Remarks at the Tree Dedication in Honor of Raoul Wallenberg
Thank you, Mr. Ambassador, for that kind introduction. It is truly an honor for me to be here today, on this 100th anniversary of Raoul Wallenberg's birth, to dedicate this tree and to be in the company of Mr. Wallenberg’s sister, Nina Lagergren, and Kate Wacz, one of the many to whom Wallenberg gave the gift of life. I am also honored to join the Speaker of the Swedish Parliament, Per Westerberg, Ambassador Jan Eliasson, and State Secretary Belfrage.
During World War II, Raoul Wallenberg could have chosen to live a life of comfort and safety with his loving family. Instead, he risked his life to save the lives of others. Raoul Wallenberg paid dearly for his brave choice and his actions speak to the core of our common humanity. As Americans, we are deeply grateful that Wallenberg said ‘yes’ when the United States War Refugee Board approached him on the idea of traveling to Budapest to try and save the largest remaining concentration of Jews in Europe. Amid so many missteps in responding to the Holocaust, encouraging Wallenberg to go to Hungary was one of the things we did right.
We return, decades later, to Wallenberg because his actions show timeless courage and a powerful and continuing relevance to the world we face today. They embody the democratic values that the United States and Sweden share. They embody the courage of the individual, of the dissenter, of the independent moral conscience in a world full of wrongs, of the hero who sees injustice and takes action. Wallenberg gave his life for his commitment to those values.
Wallenberg was a son of Sweden, but also a friend of America. We are honored to consider him one of our own – adding one more to the many ties that bind our nations together. The United States and Sweden work together with a shared mission of advancing human dignity and protecting universal rights around the world. Together, we supported the countries of Central and Eastern Europe as they made the impressive journey to become stable and prosperous members of the EU and NATO. Together we are supporting the people of the Middle East who are working to leave behind a history of oppression to create a future of economic hope, political freedom and human dignity.

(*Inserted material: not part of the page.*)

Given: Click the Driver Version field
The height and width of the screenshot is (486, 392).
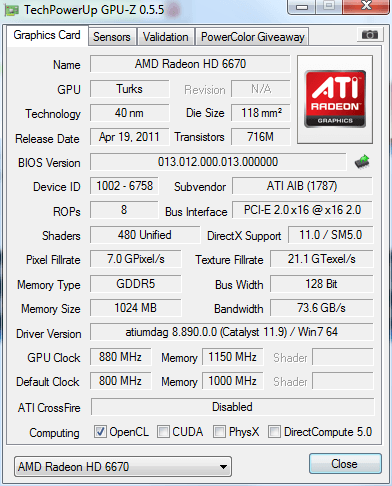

Raoul Wallenberg’s life-giving legacy reminds us of a question that we should all be asking, amidst the daily business and the pull of our national interests: How do we ensure that every individual – regardless of race or religion – is able to live a life of freedom, a life with dignity and respect? How do we prevent the sins of history and our past failures to stop mass killings of civilians, from being repeated? How do we pass on to the next generation a sense of the importance of not being indifferent?
In seeking answers, we are fortunate to have as tireless a partner and as steadfast a friend as Sweden.
It is striking that, while he trained as an architect, Wallenberg left no building behind. Instead he left behind a legacy much more enduring than any physical structure or any physical monument. Today, the granddaughters and grandsons of those whom Wallenberg saved are building a better world as doctors and scientists, mothers and fathers, farmers, teachers, and legislators.
Among them is the late Tom Lantos, who championed human rights around the world from inside the United States Congress, and his grandson, Tomicah Tillemann, who is Secretary Clinton’s Senior Advisor for Civil Society.
Thus it is fitting that so many of the lives he saved, and the generations that followed, are being devoted to public service, promoting freedom, and defending those too powerless to defend themselves. To quote an old hymn, these deeds will his memorial be.
Today, in dedicating this Horse Chestnut tree, we remember Raoul Wallenberg, we show our gratitude, and we reaffirm our commitment to the legacy of humanitarian work that continues in this name. And we reaffirm, together once again, the importance of not being indifferent. Thank you.